The response must consist of the lines from the one holding "Доставка та оплата (686, 199)" through the final line of the entries, given again exactly and without any pictures.

[Stored items]
'''

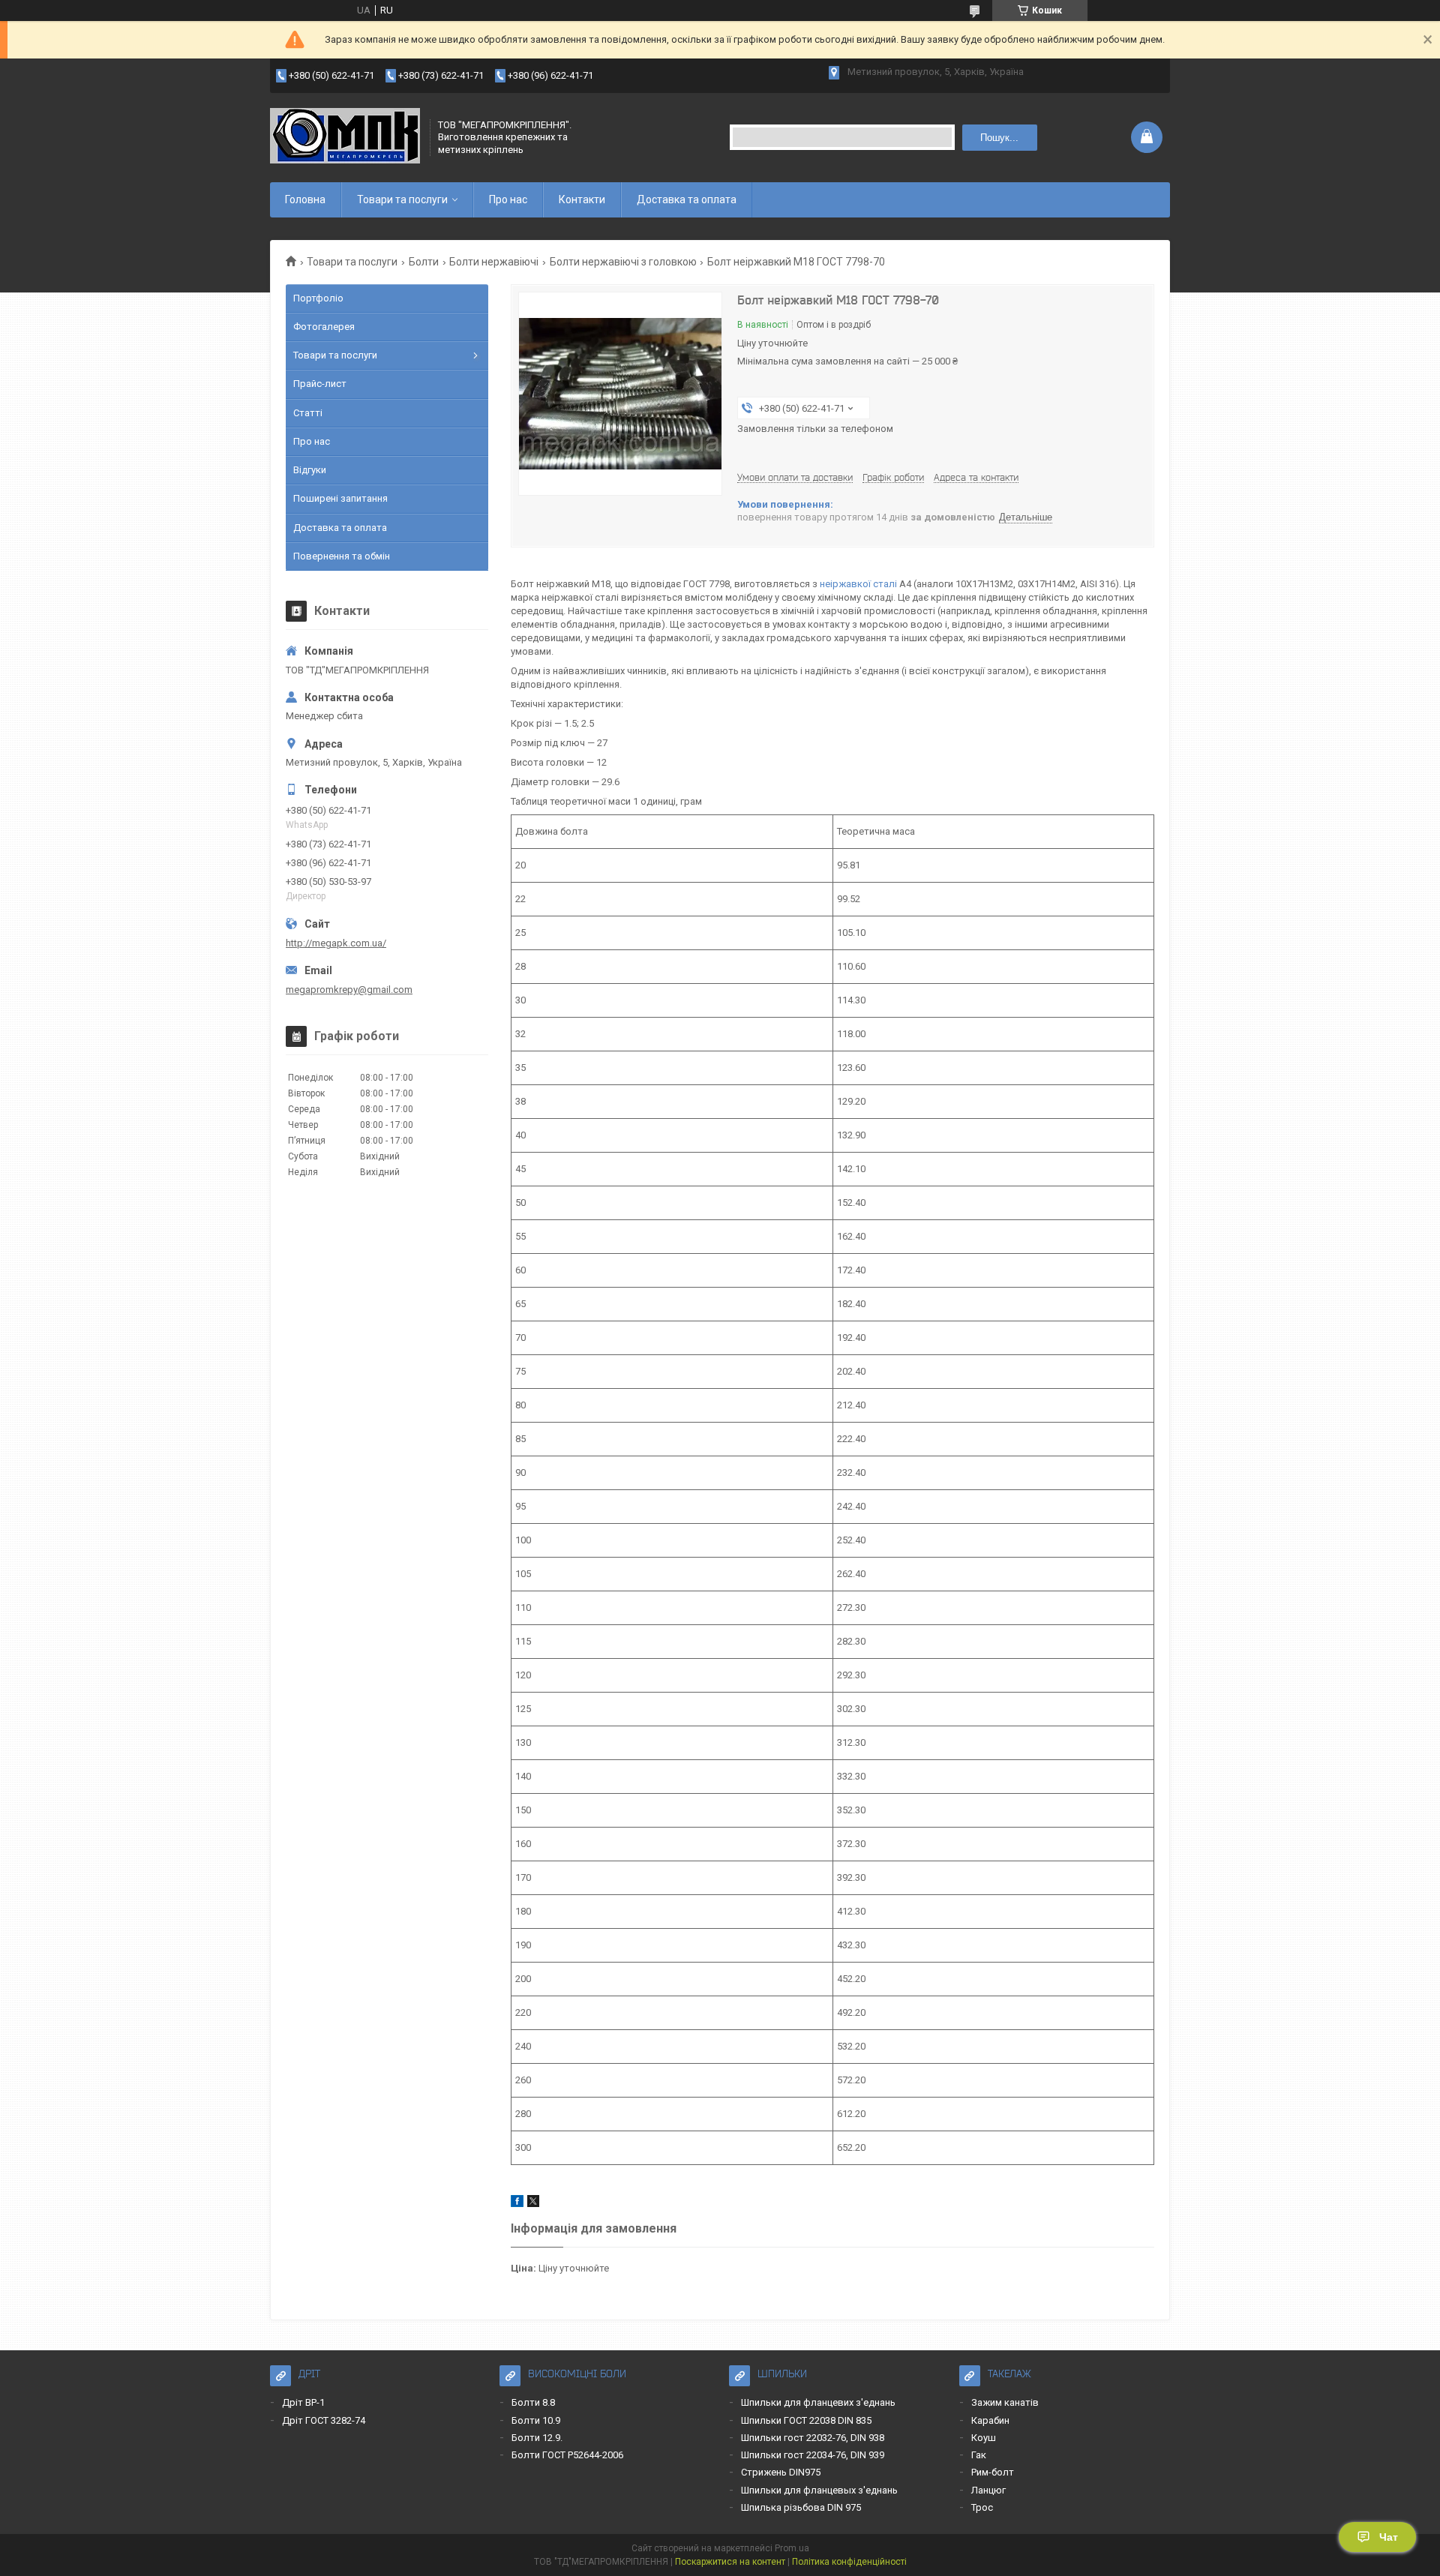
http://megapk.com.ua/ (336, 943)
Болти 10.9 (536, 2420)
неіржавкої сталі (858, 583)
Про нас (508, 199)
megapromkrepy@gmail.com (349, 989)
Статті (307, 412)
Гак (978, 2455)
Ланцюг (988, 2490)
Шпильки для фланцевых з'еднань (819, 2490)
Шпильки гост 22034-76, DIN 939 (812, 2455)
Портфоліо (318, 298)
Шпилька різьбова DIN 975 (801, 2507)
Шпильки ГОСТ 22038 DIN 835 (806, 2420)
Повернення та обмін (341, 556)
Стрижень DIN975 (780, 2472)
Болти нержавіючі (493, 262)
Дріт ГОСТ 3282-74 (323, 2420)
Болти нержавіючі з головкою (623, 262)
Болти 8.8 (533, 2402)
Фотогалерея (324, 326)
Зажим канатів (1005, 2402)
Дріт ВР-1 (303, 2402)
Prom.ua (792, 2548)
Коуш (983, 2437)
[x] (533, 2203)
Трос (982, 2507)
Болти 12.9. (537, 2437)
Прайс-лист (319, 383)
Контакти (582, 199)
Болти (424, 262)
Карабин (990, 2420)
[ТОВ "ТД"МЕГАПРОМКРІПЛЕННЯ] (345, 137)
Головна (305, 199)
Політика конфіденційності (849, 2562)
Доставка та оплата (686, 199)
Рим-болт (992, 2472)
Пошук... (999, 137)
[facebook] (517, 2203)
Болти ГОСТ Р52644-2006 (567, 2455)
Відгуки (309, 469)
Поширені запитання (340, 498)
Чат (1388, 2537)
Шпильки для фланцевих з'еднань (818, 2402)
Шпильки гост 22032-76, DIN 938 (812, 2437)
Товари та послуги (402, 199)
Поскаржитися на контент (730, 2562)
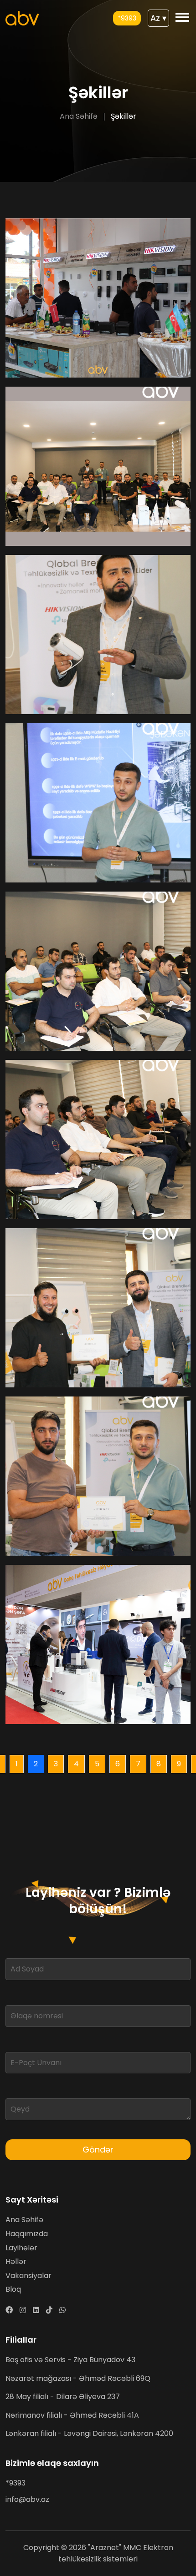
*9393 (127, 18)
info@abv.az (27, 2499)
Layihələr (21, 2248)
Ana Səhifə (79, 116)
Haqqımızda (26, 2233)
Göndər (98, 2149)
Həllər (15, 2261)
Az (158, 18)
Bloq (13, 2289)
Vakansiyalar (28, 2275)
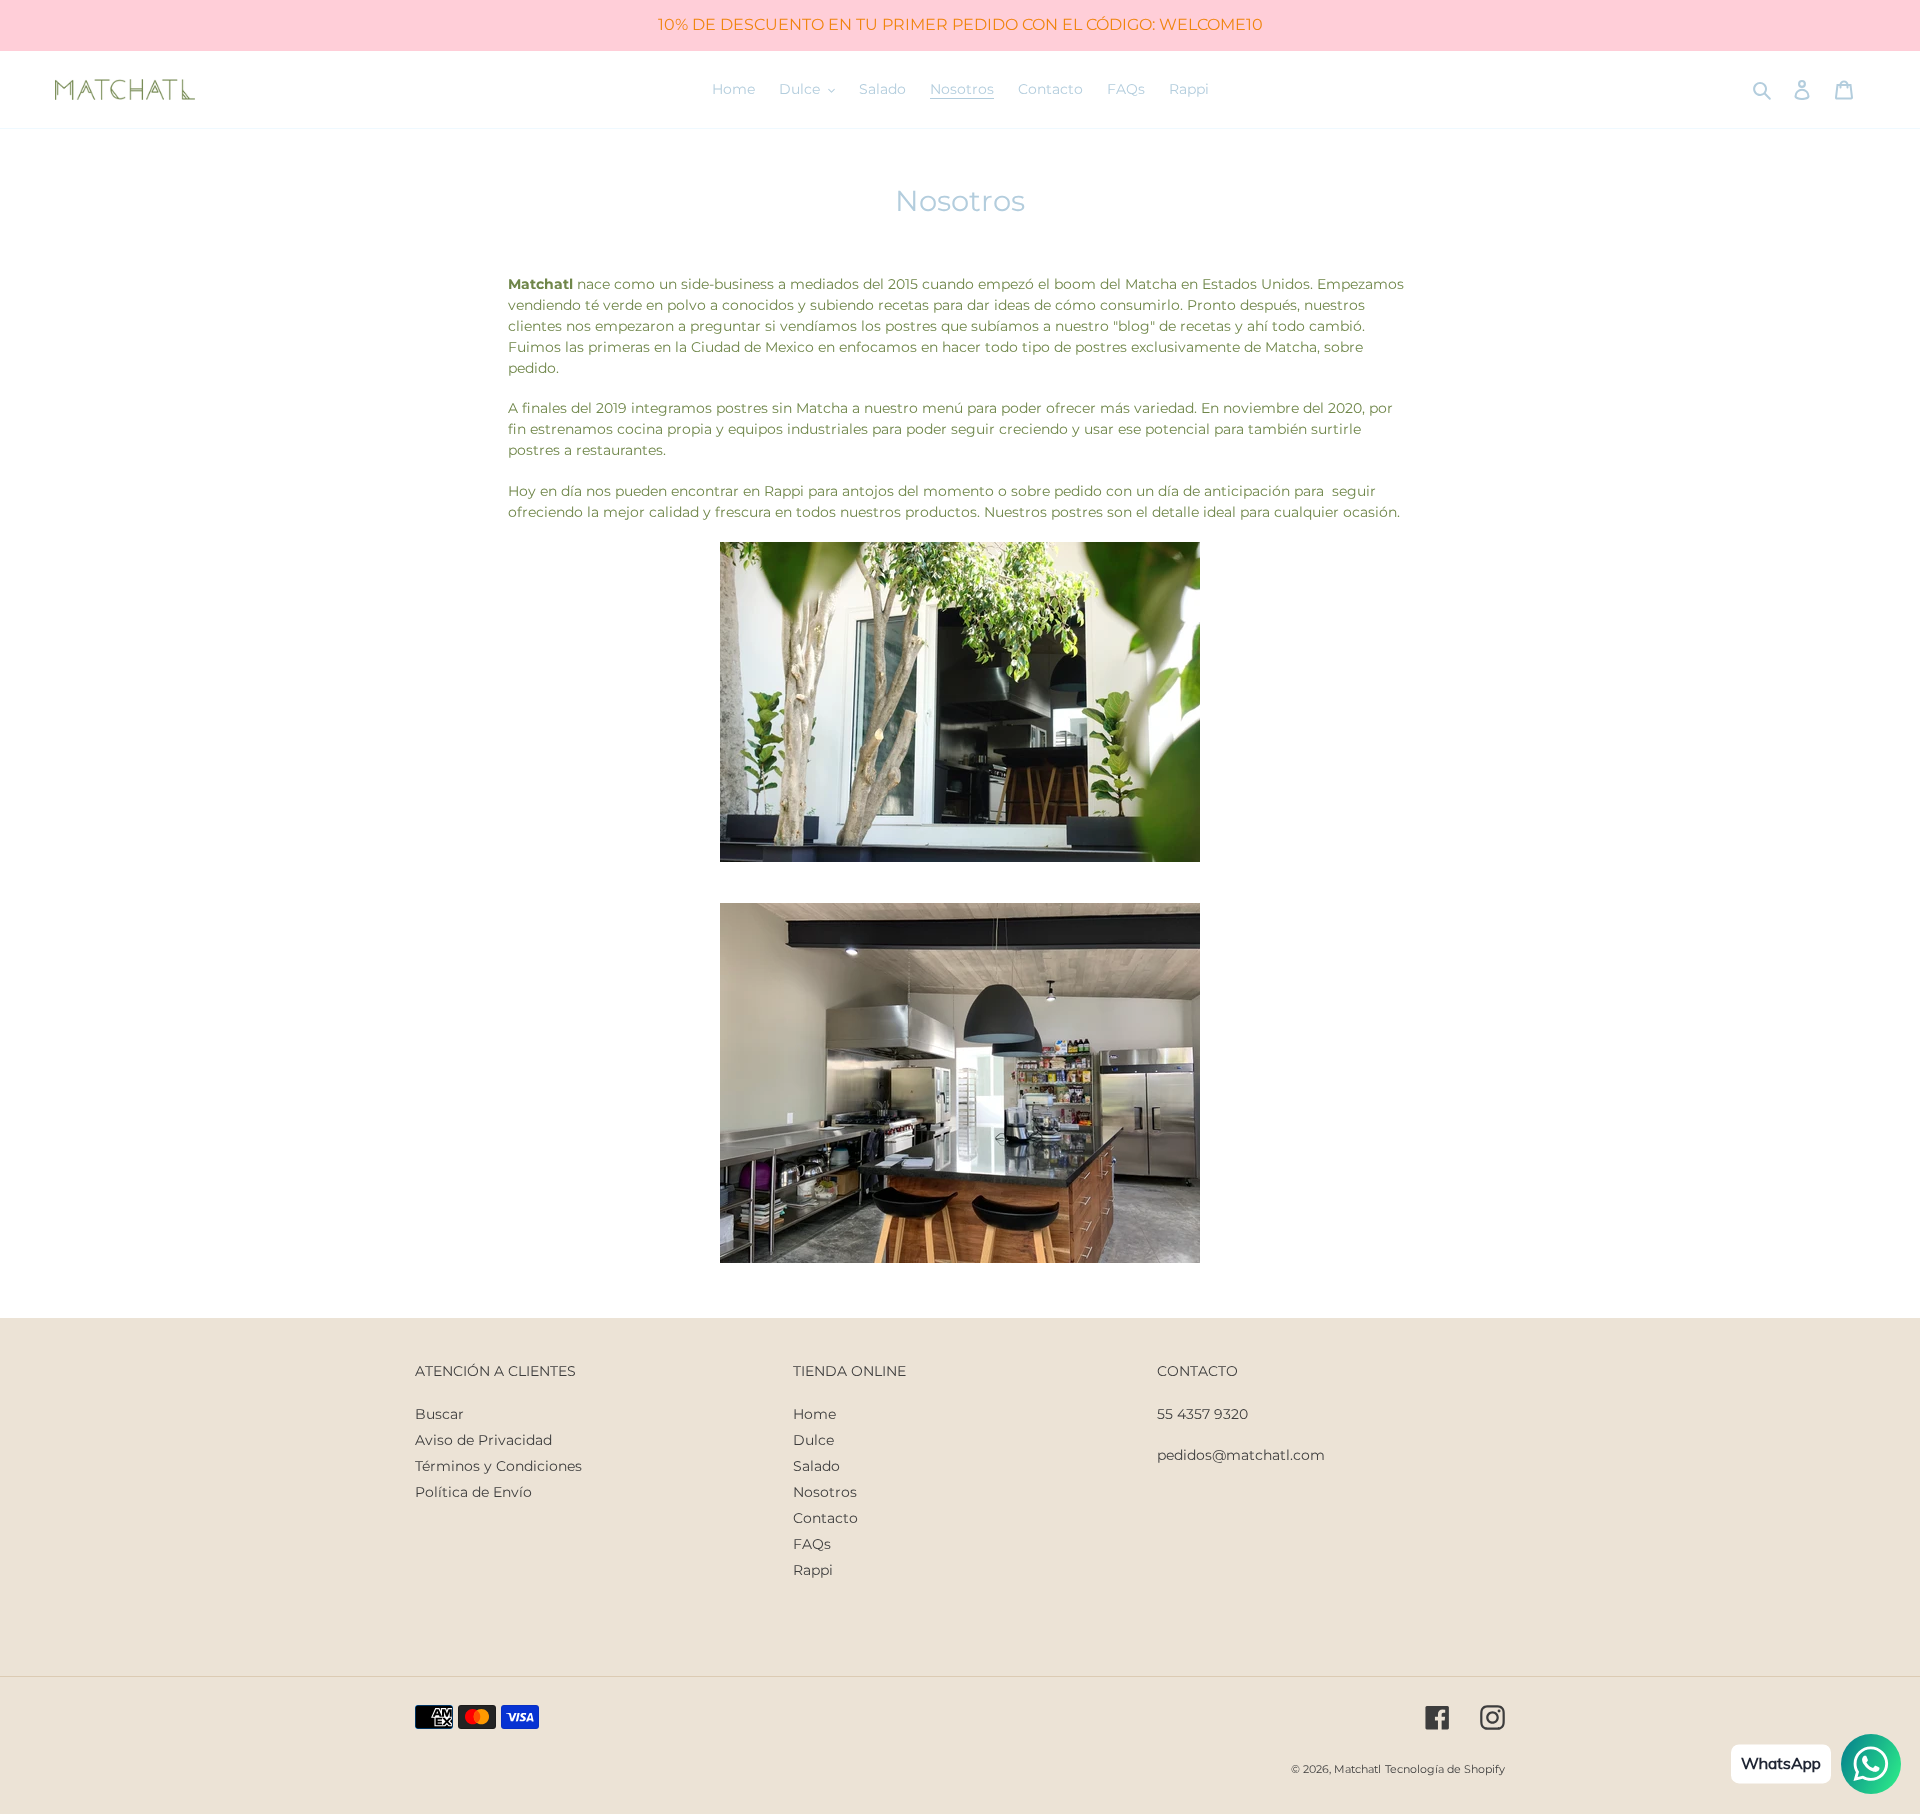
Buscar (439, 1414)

'''

- **Solution for this exercise**:
Доставка та оплата (686, 199)
Рим-болт (992, 2472)
Пошук... (999, 137)
[facebook] (517, 2203)
Болти ГОСТ Р52644-2006 (567, 2455)
Відгуки (309, 469)
Поширені запитання (340, 498)
Чат (1388, 2537)
Шпильки для фланцевих з'еднань (818, 2402)
Шпильки гост 22032-76, DIN 938 (812, 2437)
Товари та послуги (402, 199)
Поскаржитися на контент (730, 2562)
*9393 (127, 18)
info@abv.az (27, 2499)
Layihələr (21, 2248)
Ana Səhifə (79, 116)
Haqqımızda (26, 2233)
Göndər (98, 2149)
Həllər (15, 2261)
Az (158, 18)
Bloq (13, 2289)
Vakansiyalar (28, 2275)
Buscar (439, 1414)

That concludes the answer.